• _What you have to do_
The records below must be transcribed exactly.

• _Task data_
+--
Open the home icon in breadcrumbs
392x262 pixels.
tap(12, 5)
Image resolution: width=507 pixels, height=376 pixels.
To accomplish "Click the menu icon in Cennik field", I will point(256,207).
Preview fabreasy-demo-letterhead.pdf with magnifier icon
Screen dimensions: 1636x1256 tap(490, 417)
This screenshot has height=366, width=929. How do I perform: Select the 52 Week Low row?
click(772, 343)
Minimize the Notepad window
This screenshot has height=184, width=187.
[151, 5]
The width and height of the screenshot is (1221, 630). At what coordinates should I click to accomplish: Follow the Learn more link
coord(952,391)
+--
• _Response below_
Open the home icon in breadcrumbs
392x262 pixels.
tap(12, 5)
Image resolution: width=507 pixels, height=376 pixels.
To accomplish "Click the menu icon in Cennik field", I will point(256,207).
Preview fabreasy-demo-letterhead.pdf with magnifier icon
Screen dimensions: 1636x1256 tap(490, 417)
This screenshot has height=366, width=929. How do I perform: Select the 52 Week Low row?
click(772, 343)
Minimize the Notepad window
This screenshot has height=184, width=187.
[151, 5]
The width and height of the screenshot is (1221, 630). At what coordinates should I click to accomplish: Follow the Learn more link
coord(952,391)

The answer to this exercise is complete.